Publié par medisma sur 24 Mars 2014, 22:27pm

Ukraine et manipulations : Voir plus loin que le bout de notre nez

 

I- Michel Collon : Ukraine et médiamensonges, comment ne pas se faire manipuler

 

 

Voir plus loin que le bout de notre nez ? Les médias n'y tiennent pas,
on se poserait trop de questions, y compris sur les médiamensonges.
Mais si on veut comprendre un conflit comme l'Ukraine, nous devons
absolument le mettre en perspective, le voir sur la longue durée.

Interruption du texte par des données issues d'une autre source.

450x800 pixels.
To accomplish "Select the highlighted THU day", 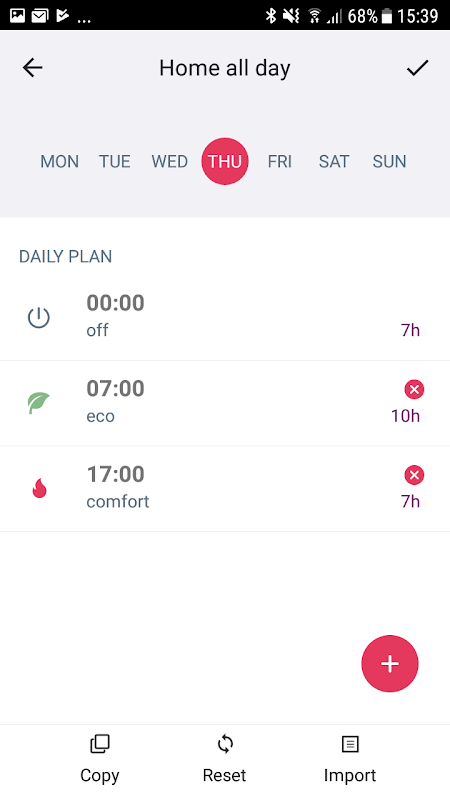I will click(225, 161).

Les
médias nous disent que l'Europe et les Etats-Unis réagissent à des
manifestations, mais en réalité, l'Ukraine est une cible depuis vingt ans.
Michel Collon éclaire les stratégies dont on ne parle pas...

 

 

 

II- Comment l’Occident fabrique les mouvements d’opposition

 

Égypte, Ukraine, Turquie-Syrie, Cuba et Thaïlande

 

 

Des édifices publics ravagés, saccagés, violence, morts… Les gouvernements paraissent désarmés, trop craintifs pour intervenir. Que se passe-t-il ? Les gouvernements du monde démocratiquement élus sont-ils en train de devenir illégitimes à mesure que l’Occident crée puis soutient des mouvements d’opposition violents et conçus pour déstabiliser tout Etat qui se dresse debout contre sa volonté de contrôler totalement la planète ?

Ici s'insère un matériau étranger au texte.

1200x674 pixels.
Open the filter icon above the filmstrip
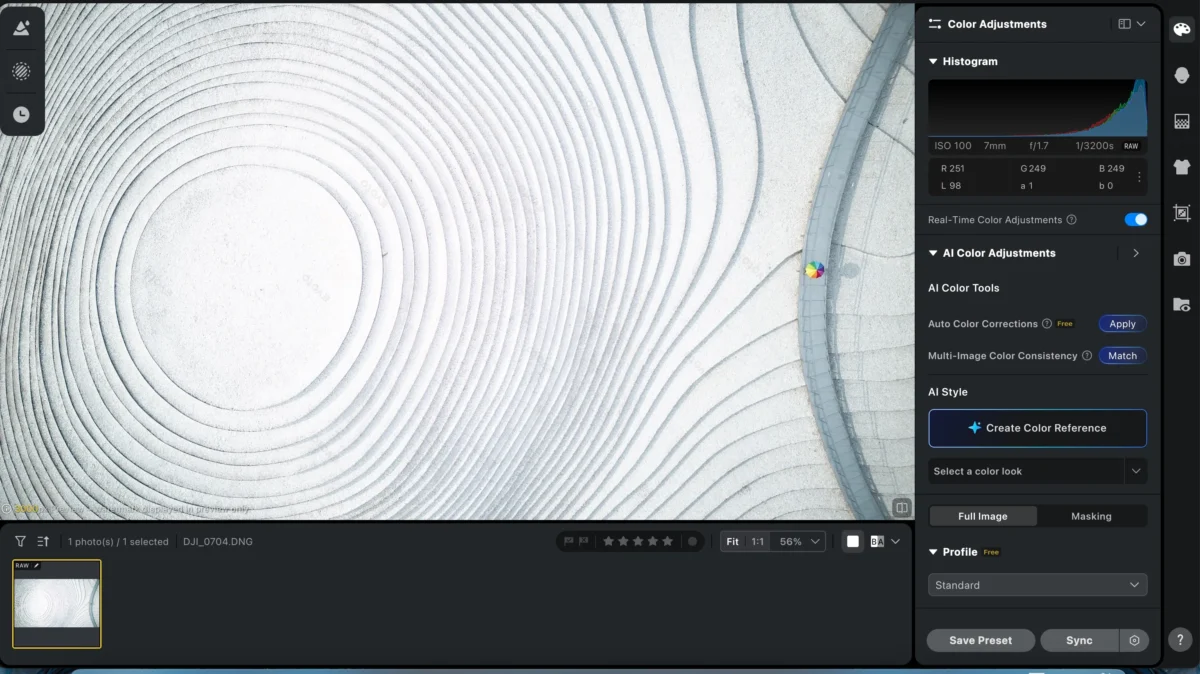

Ils lèvent la voix et intimident ceux qui veulent voter en faveur du gouvernement modéré et progressiste actuellement à la tête de la Thaïlande. Il n’y a pourtant aucun contentieux concernant le processus électoral – le vote est généralement libre, comme en attestent aussi bien les observateurs internationaux que les membres de la Commission électorale.

La liberté, la légitimité et la transparence, voilà les vrais enjeux. J’ai quitté Bangkok, et alors que je suis dans l’avion, une pensée me hante : beaucoup de lieux sur lesquels j’ai écrit dernièrement vivent une situation similaire à la Thaïlande. Ceux qui sont élus démocratiquement, les progressistes les plus fervents, tous ces gouvernements à travers le monde sont sous le feu nourri d’attaques menées par des voyous, des bandits, des éléments antisociaux, voire carrément des terroristes.

Je l’ai vu à la frontière turco-syrienne, j’ai entendu des récits de plusieurs autochtones, dans la ville turque de Hatay, ainsi que dans la campagne près de la frontière. Là, on m’a stoppé, empêché de travailler, interrogé par la police locale, l’armée, les groupes religieux alors que j’essayais de photographier un de ces “camps de réfugiés” construit par l’OTAN spécialement pour les combattants syriens qui y étaient hébergés, entrainés et armés dans cette zone.

Hatay a été envahie par des cadres djihadistes saoudiens et qataris, avec le soutien des Etats-Unis, de l’Union Européenne et de la Turquie qui ont fourni logistique, appui, arme et argent.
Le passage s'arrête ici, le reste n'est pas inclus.